Archive for July 12th, 2012
LED Forward Voltages
Posted by Ed in Electronics Workbench, Recumbent Bicycling on 12-July-2012
Thinking about those batteries in the context of a really big LED tail light for a bike leads to wondering about the variation in LED forward voltages; it’s possible to drive LEDs in parallel if they’re well-matched for forward voltage. A quick-and-dirty test is in order to get some first-pass numbers… and I have bags of nominally identical red and amber LEDs.

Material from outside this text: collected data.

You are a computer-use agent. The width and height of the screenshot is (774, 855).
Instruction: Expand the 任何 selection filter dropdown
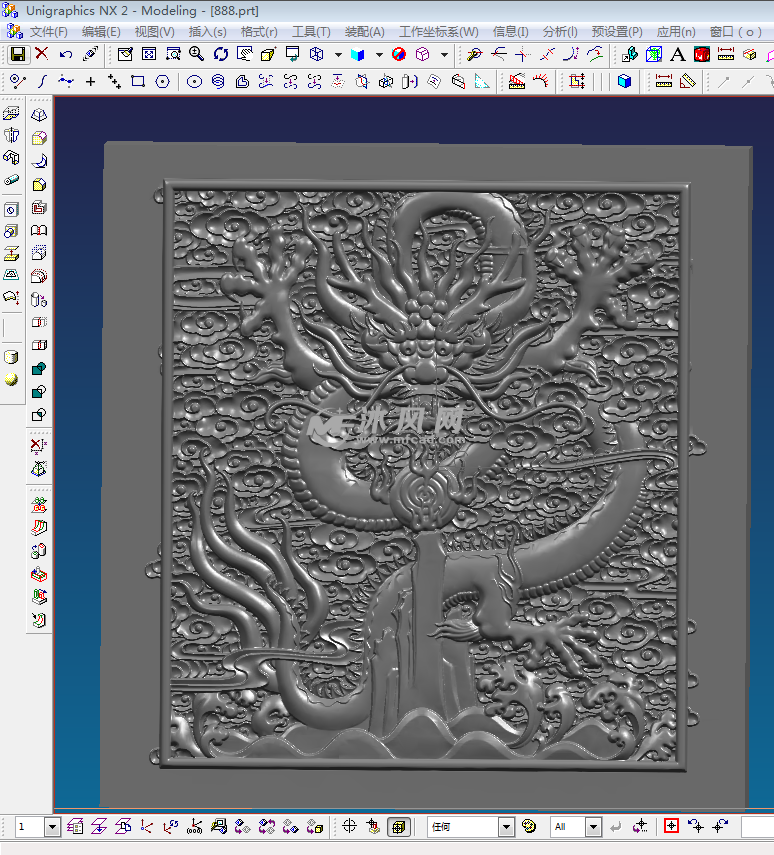[506, 827]
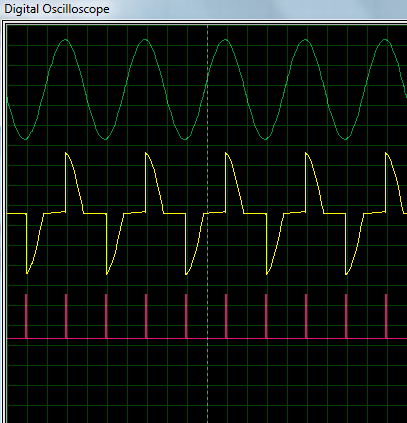
Task: Click the magenta pulse just right of cursor
Action: coord(226,316)
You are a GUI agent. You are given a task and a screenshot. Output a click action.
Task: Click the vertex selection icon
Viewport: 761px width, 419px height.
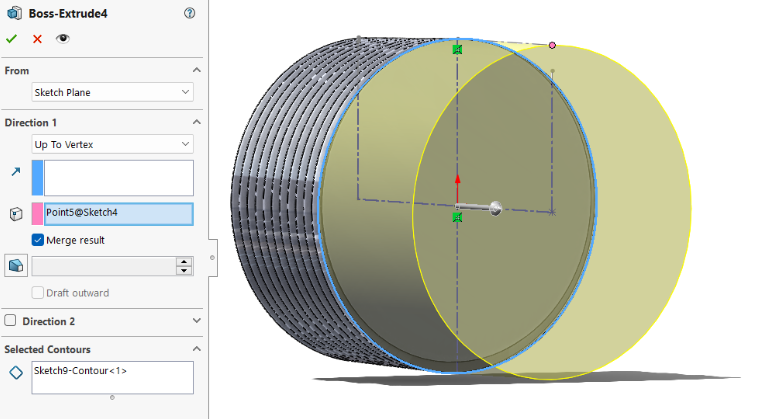click(15, 214)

Applying a fixed voltage that produces 20 mA through 14 randomly chosen LEDs of each color, then measuring the voltage across each diode:
| LED | Red V | Amber V |
| 1 | 1.895 | 1.939 |
| 2 | 1.893 | 1.921 |
| 3 | 1.903 | 1.918 |
| 4 | 1.895 | 1.921 |
| 5 | 1.891 | 1.918 |
| 6 | 1.935 | 1.906 |
| 7 | 1.891 | 1.926 |
| 8 | 1.904 | 1.930 |
| 9 | 1.901 | 1.923 |
| 10 | 1.894 | 1.927 |
| 11 | 1.901 | 1.914 |
| 12 | 1.894 | 1.939 |
| 13 | 1.901 | 1.933 |
| 14 | 1.903 | 1.925 |
| Minimum | 1.891 | 1.906 |
| Average | 1.900 | 1.924 |
| Maximum | 1.935 | 1.939 |
Pushing 20 mA through the five lowest voltage red LEDs requires 9.54 V. Applying that voltage to the five highest red LEDs produces 18.2 mA.
Putting those two strings-of-five in parallel with 9.52 V produces 40 mA total: 16.6 mA in the low string and 19.9 mA in the high string, all measured with a fancy Tek Hall effect probe. No, those aren’t reversed and, yes, I did check twice: it makes no sense at all.
Temperature matters a lot in such measurements and I wasn’t controlling for that, plus I didn’t have a constant-current supply. Better numbers await better instrumentation, but I think binning a couple bags of 100 LEDs based on forward current should be straightforward.